- Fakat azıcık tanır, bilir de inkâr ederse bu inkâr edişi de birliği örten bir perdeden ibarettir.
- چون شناسد اندک و منکر شود ** منکریاش پردهی ساتر شود
- Nice tanıyıp bilenler de sonra yüz çevirdiler... İşte o ay yüzlü, bu çeşit adamın şükretmeyişine kızdı ya!
- پس شناسایی بگردانید رو ** خشم کرد آن مه ز ناشکری او
- Bu yüzden kötü can, Peygamber'in canını tanımadı da tekmeledi ya!
- زین سبب جان نبی را جان بد ** ناشناسا گشت و پشت پای زد
- Bunların hepsini okudun, bildin... şimdi "Lem yekün" suresini de oku da bu eski kâfirin inadını, ısrarını bil! 3835
- این همه خواندی فرو خوان لم یکن ** تا بدانی لج این گبر کهن
- Hazreti Ahmet'in sureti, bu âleme ziya salmadan önce onun vasıfları, her kâfirin muskasıydı.
- پیش از آنک نقش احمد فر نمود ** نعت او هر گبر را تعویذ بود
- Böyle bir zat var, gelecek derlerdi... yüzünün hayaliyle yürekleri çarpardı!
- کین چنین کس هست تا آید پدید ** از خیال روش دلشان میطپید
- Secde ederler, ey insanların Rabbi, onu ne kadar mümkünse o kadar tez meydana çıkar diye yalvarırlardı.
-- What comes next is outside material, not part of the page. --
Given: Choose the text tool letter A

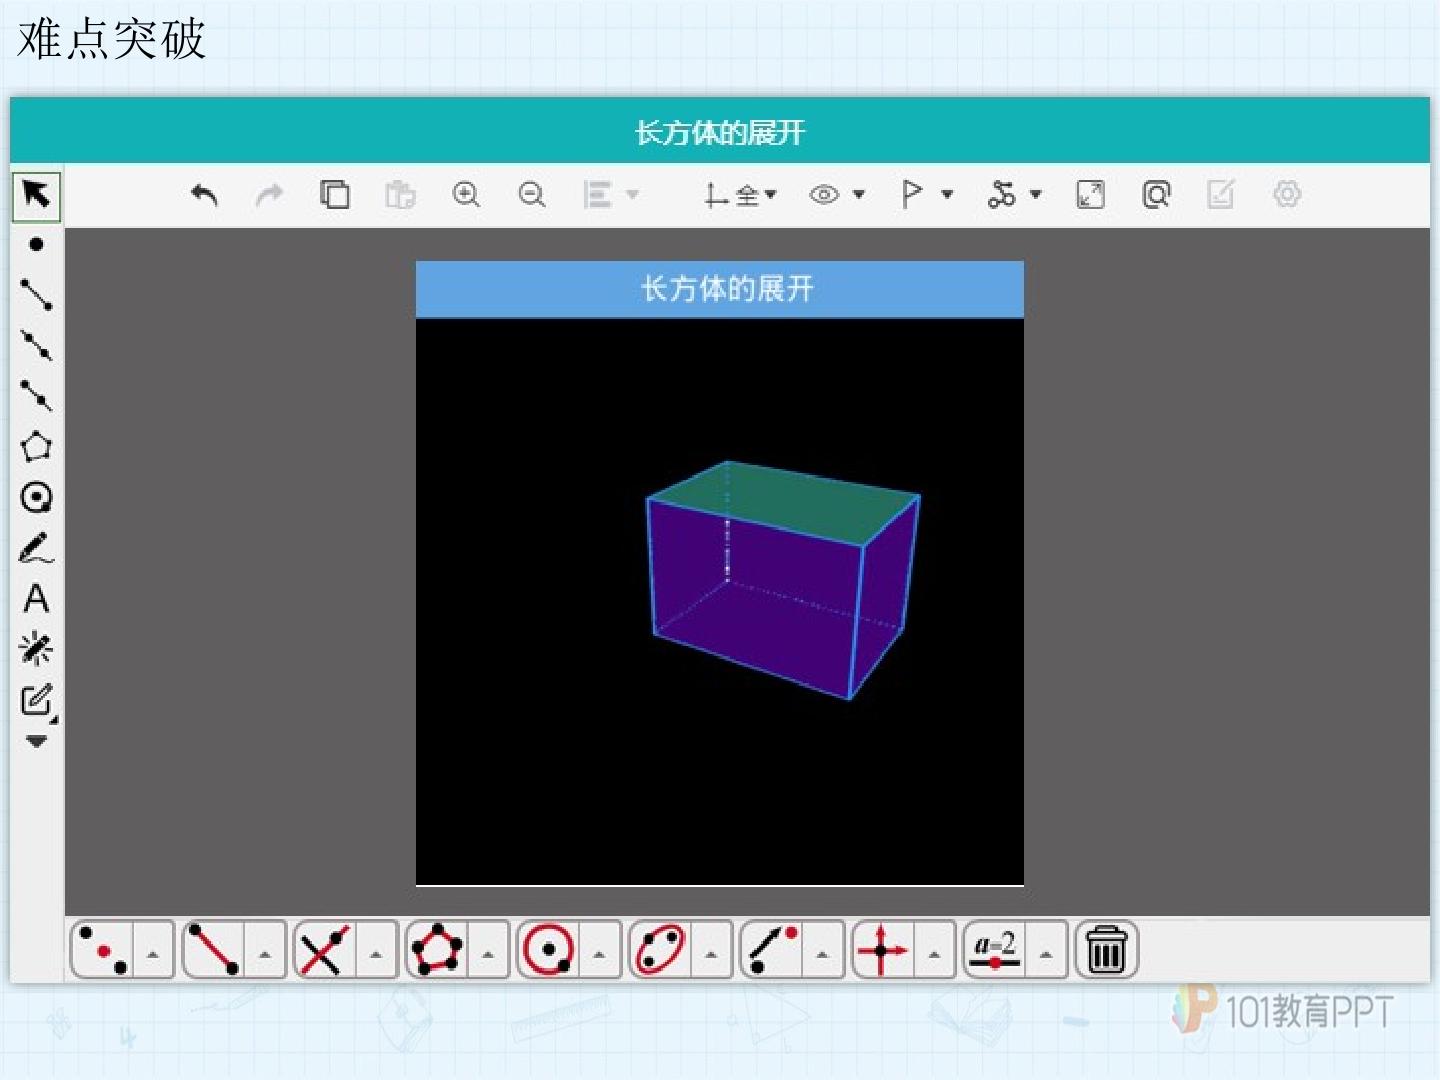Looking at the screenshot, I should coord(36,598).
- سجده میکردند کای رب بشر ** در عیان آریش هر چه زودتر
- Hazreti Ahmet'in adı ile fetih dilerler... düşmanları, bu yüzden baş aşağı gelirdi.
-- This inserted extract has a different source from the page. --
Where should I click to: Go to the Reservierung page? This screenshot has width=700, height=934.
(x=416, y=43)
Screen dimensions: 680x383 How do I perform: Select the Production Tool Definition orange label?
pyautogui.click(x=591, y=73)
- تا به نام احمد از یستفتحون ** یاغیانشان میشدندی سرنگون
- Nerede bir korkunç savaş olsa Hazreti Ahmet'in döne döne hücumu, onlara yardım ederdi. 3840
- هر کجا حرب مهولی آمدی ** غوثشان کراری احمد بدی
- Nerede müzmin bir hastalığa uğrasalar onu anarlar da bu suretle şifa bulurlardı.